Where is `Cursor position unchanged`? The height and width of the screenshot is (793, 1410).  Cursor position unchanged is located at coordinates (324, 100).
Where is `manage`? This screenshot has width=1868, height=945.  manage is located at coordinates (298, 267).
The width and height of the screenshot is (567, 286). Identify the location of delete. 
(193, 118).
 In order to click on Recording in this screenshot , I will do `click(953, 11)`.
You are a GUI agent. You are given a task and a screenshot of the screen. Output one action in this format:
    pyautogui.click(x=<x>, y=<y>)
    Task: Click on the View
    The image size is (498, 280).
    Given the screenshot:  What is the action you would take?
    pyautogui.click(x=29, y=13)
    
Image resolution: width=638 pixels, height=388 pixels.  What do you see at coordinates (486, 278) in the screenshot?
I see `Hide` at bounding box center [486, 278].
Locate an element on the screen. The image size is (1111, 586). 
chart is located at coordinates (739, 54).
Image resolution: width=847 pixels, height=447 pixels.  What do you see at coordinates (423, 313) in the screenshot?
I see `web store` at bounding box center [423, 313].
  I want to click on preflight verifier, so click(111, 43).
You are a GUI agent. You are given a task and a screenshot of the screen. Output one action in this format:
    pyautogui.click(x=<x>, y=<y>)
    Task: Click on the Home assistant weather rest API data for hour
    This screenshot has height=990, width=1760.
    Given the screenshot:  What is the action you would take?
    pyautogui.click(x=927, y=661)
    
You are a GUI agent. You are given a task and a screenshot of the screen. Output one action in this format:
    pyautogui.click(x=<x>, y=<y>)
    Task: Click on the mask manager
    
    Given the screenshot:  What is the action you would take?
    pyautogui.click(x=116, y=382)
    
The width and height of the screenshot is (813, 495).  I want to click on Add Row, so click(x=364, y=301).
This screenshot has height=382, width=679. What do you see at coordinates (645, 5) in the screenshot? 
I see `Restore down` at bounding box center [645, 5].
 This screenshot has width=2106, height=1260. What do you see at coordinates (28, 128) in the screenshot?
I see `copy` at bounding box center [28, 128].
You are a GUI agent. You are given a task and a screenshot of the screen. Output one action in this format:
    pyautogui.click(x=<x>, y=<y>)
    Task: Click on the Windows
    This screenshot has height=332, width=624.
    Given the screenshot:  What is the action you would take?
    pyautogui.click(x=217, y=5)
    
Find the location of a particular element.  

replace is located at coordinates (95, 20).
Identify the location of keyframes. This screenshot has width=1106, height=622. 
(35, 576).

What you have to do: Reproduce every one of the rows above verbatim, keeping each line unchanged.

Response to the task:
Where is `Cursor position unchanged`? The height and width of the screenshot is (793, 1410).  Cursor position unchanged is located at coordinates (324, 100).
Where is `manage`? This screenshot has width=1868, height=945.  manage is located at coordinates (298, 267).
The width and height of the screenshot is (567, 286). Identify the location of delete. 
(193, 118).
 In order to click on Recording in this screenshot , I will do `click(953, 11)`.
You are a GUI agent. You are given a task and a screenshot of the screen. Output one action in this format:
    pyautogui.click(x=<x>, y=<y>)
    Task: Click on the View
    The image size is (498, 280).
    Given the screenshot:  What is the action you would take?
    pyautogui.click(x=29, y=13)
    
Image resolution: width=638 pixels, height=388 pixels.  What do you see at coordinates (486, 278) in the screenshot?
I see `Hide` at bounding box center [486, 278].
Locate an element on the screen. The image size is (1111, 586). 
chart is located at coordinates (739, 54).
Image resolution: width=847 pixels, height=447 pixels.  What do you see at coordinates (423, 313) in the screenshot?
I see `web store` at bounding box center [423, 313].
  I want to click on preflight verifier, so click(111, 43).
You are a GUI agent. You are given a task and a screenshot of the screen. Output one action in this format:
    pyautogui.click(x=<x>, y=<y>)
    Task: Click on the Home assistant weather rest API data for hour
    This screenshot has height=990, width=1760.
    Given the screenshot:  What is the action you would take?
    pyautogui.click(x=927, y=661)
    
You are a GUI agent. You are given a task and a screenshot of the screen. Output one action in this format:
    pyautogui.click(x=<x>, y=<y>)
    Task: Click on the mask manager
    
    Given the screenshot:  What is the action you would take?
    pyautogui.click(x=116, y=382)
    
The width and height of the screenshot is (813, 495).  I want to click on Add Row, so click(x=364, y=301).
This screenshot has height=382, width=679. What do you see at coordinates (645, 5) in the screenshot? 
I see `Restore down` at bounding box center [645, 5].
 This screenshot has width=2106, height=1260. What do you see at coordinates (28, 128) in the screenshot?
I see `copy` at bounding box center [28, 128].
You are a GUI agent. You are given a task and a screenshot of the screen. Output one action in this format:
    pyautogui.click(x=<x>, y=<y>)
    Task: Click on the Windows
    This screenshot has height=332, width=624.
    Given the screenshot:  What is the action you would take?
    pyautogui.click(x=217, y=5)
    
Find the location of a particular element.  

replace is located at coordinates (95, 20).
Identify the location of keyframes. This screenshot has width=1106, height=622. 
(35, 576).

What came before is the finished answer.